* Task item *
Look through the data below for the line with "[P]rogramma (79, 184)" and the line with "Versione Stampabile", then output those two and all lines in between, exactly as written.

* Available data *
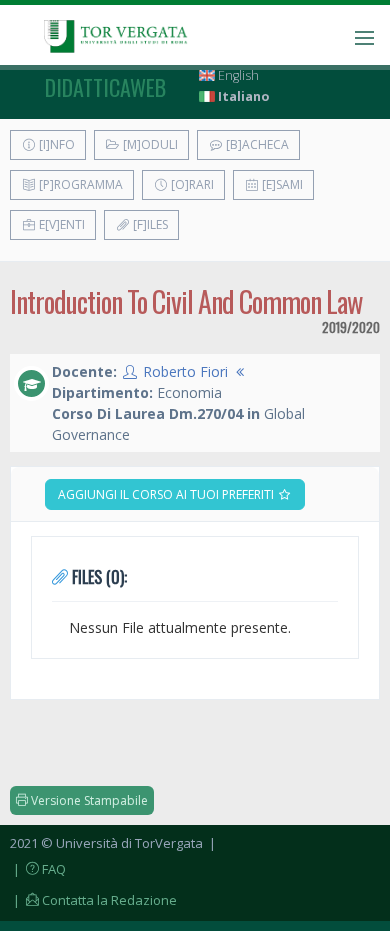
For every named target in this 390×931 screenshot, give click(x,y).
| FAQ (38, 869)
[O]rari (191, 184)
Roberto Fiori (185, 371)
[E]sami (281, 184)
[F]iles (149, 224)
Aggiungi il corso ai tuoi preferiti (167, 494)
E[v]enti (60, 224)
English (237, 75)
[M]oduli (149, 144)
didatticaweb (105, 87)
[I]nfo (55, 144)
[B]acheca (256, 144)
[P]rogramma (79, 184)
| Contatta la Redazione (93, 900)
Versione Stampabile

==

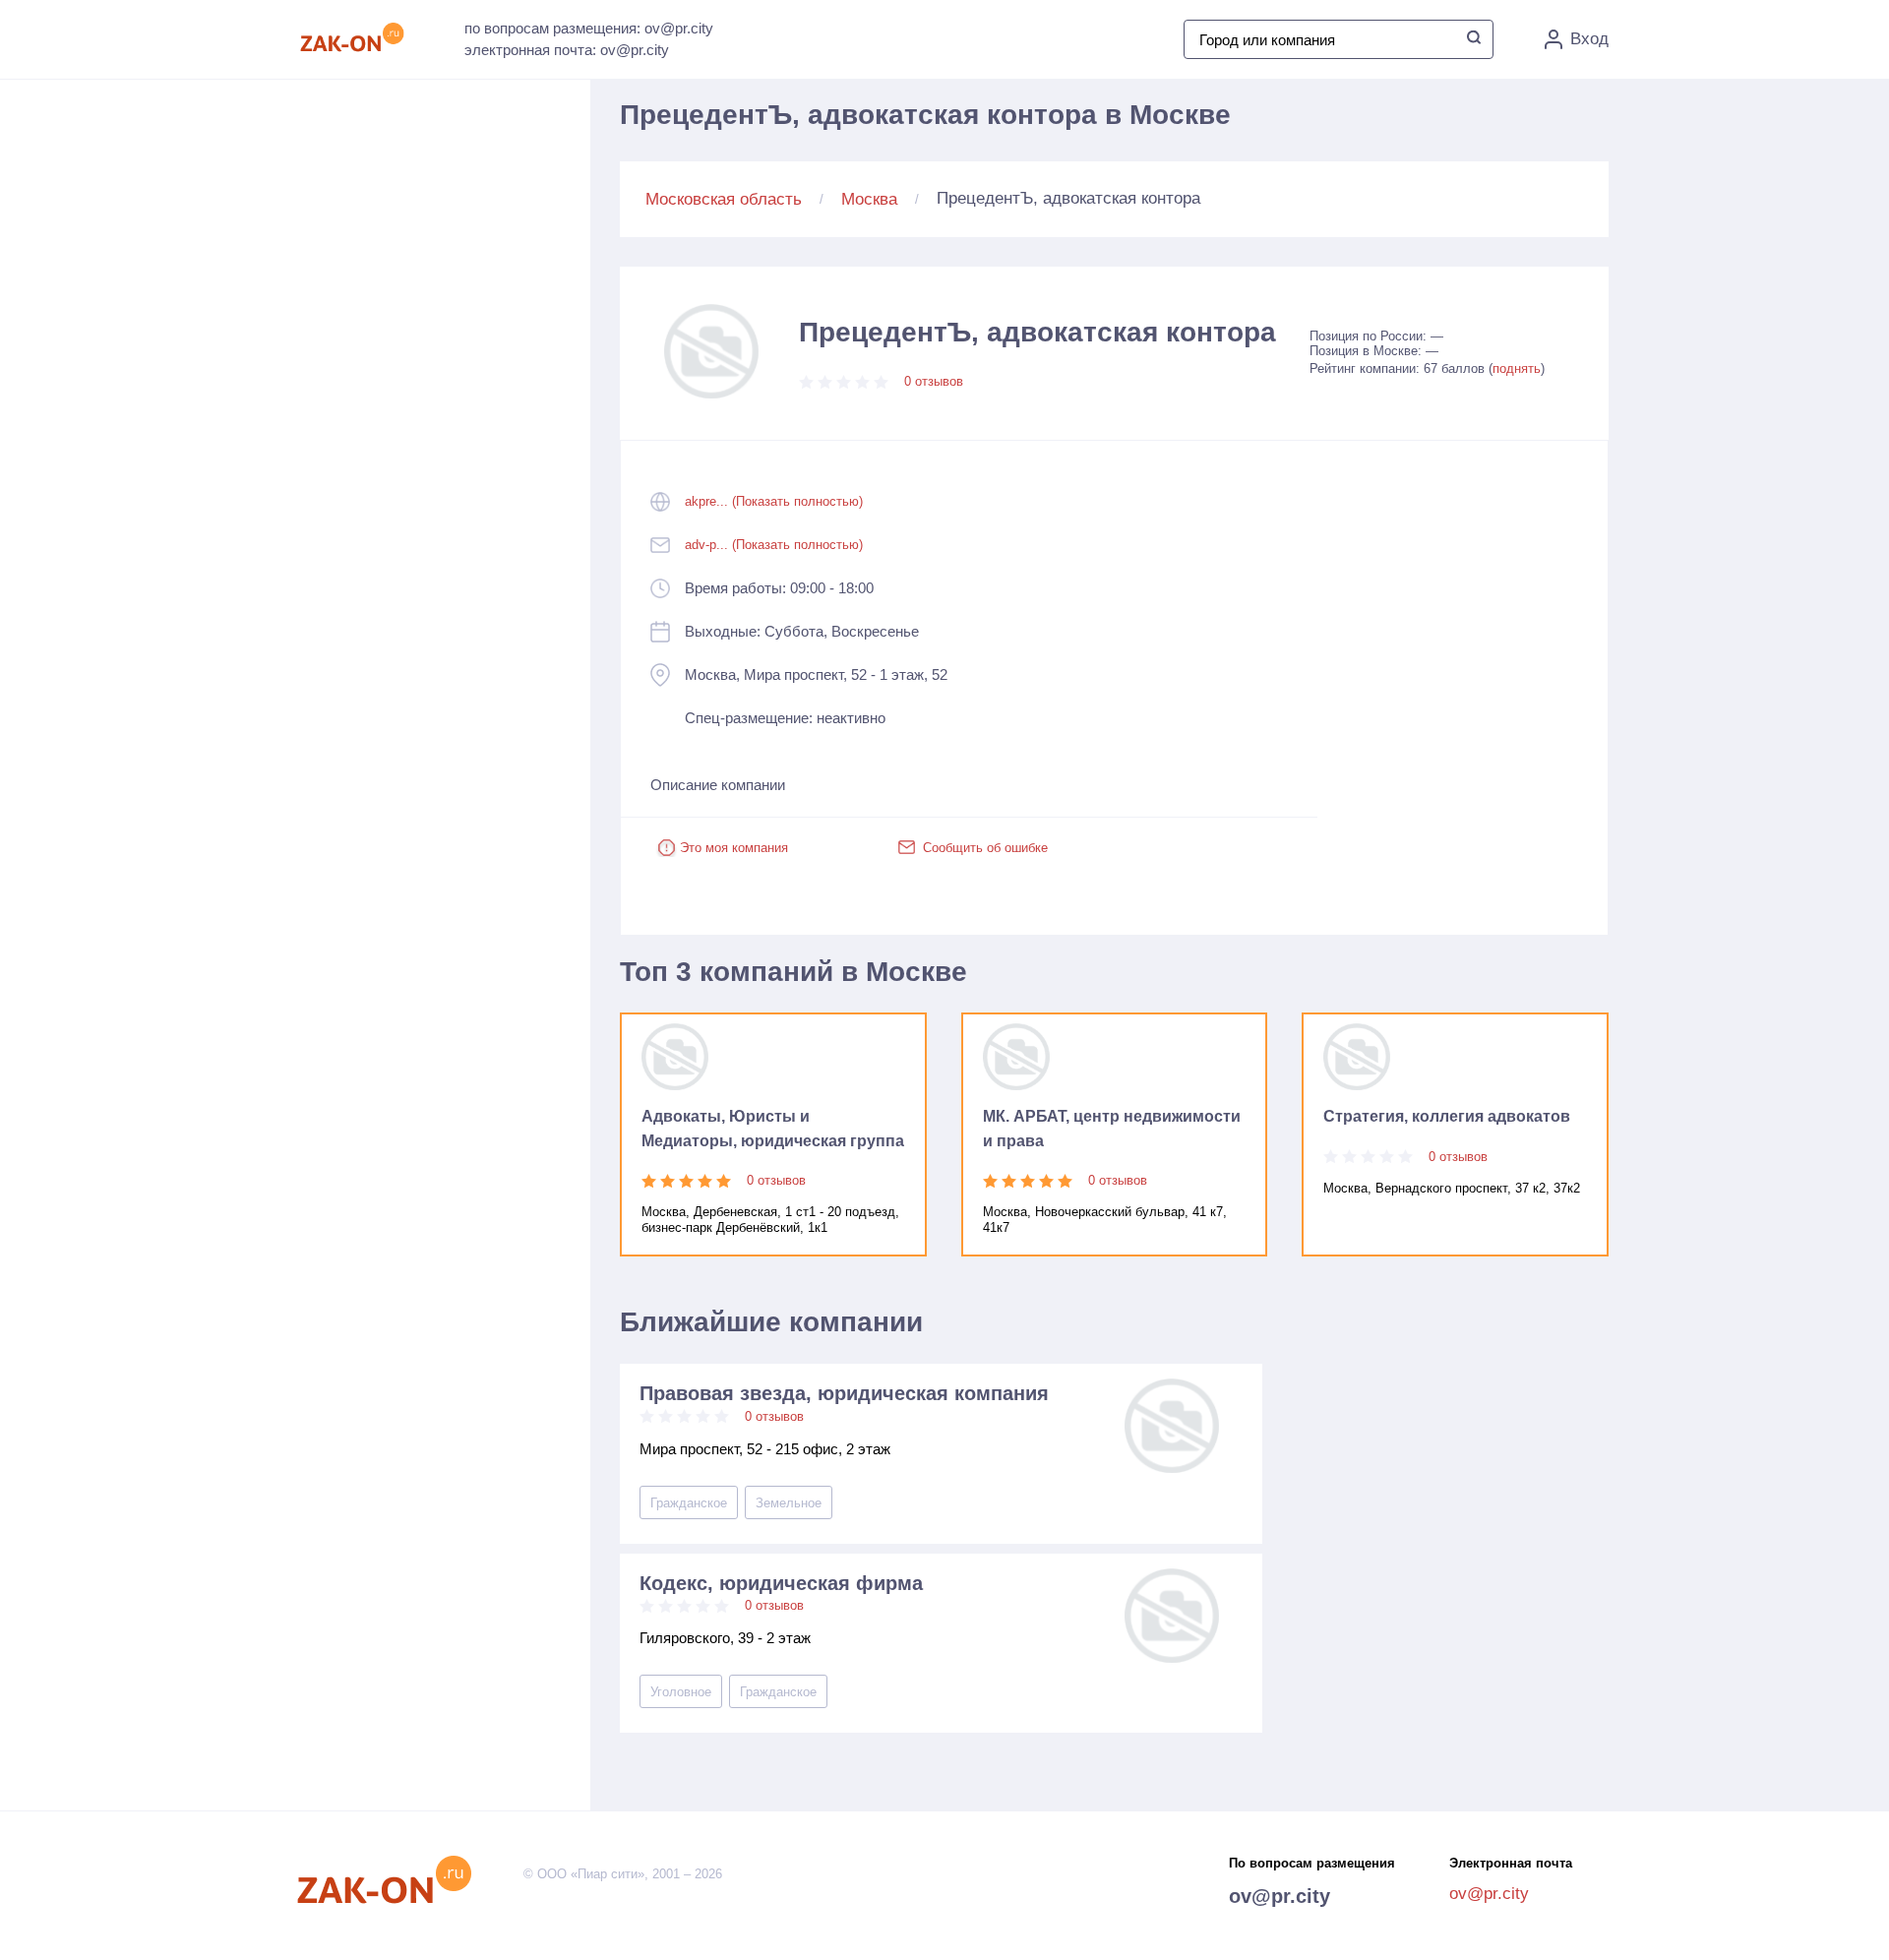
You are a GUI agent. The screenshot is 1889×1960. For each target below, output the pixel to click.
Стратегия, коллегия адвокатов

* * *

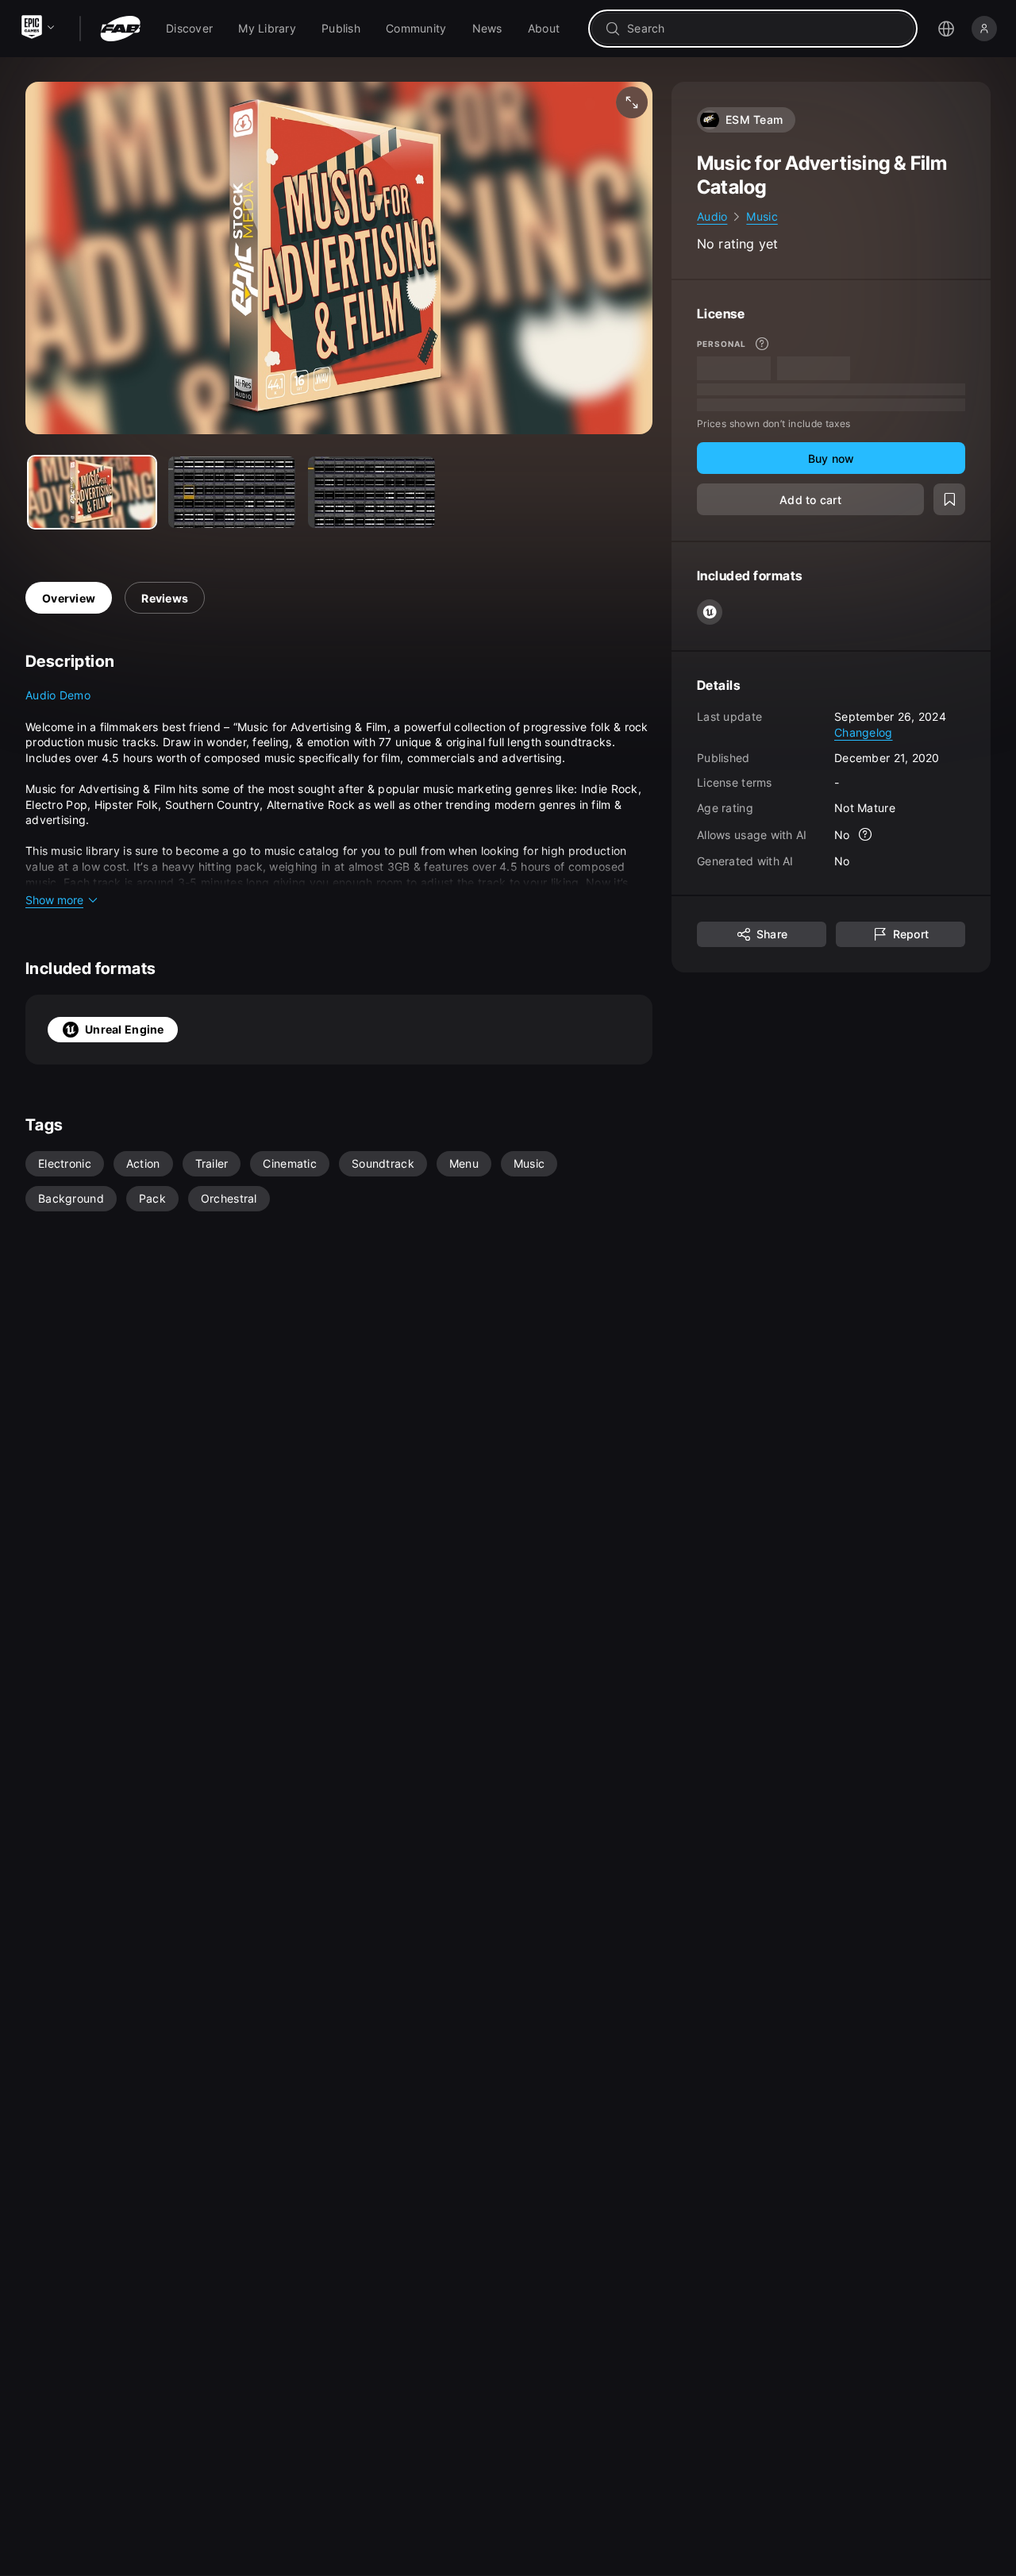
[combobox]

* Response box *
[P]rogramma (79, 184)
| Contatta la Redazione (93, 900)
Versione Stampabile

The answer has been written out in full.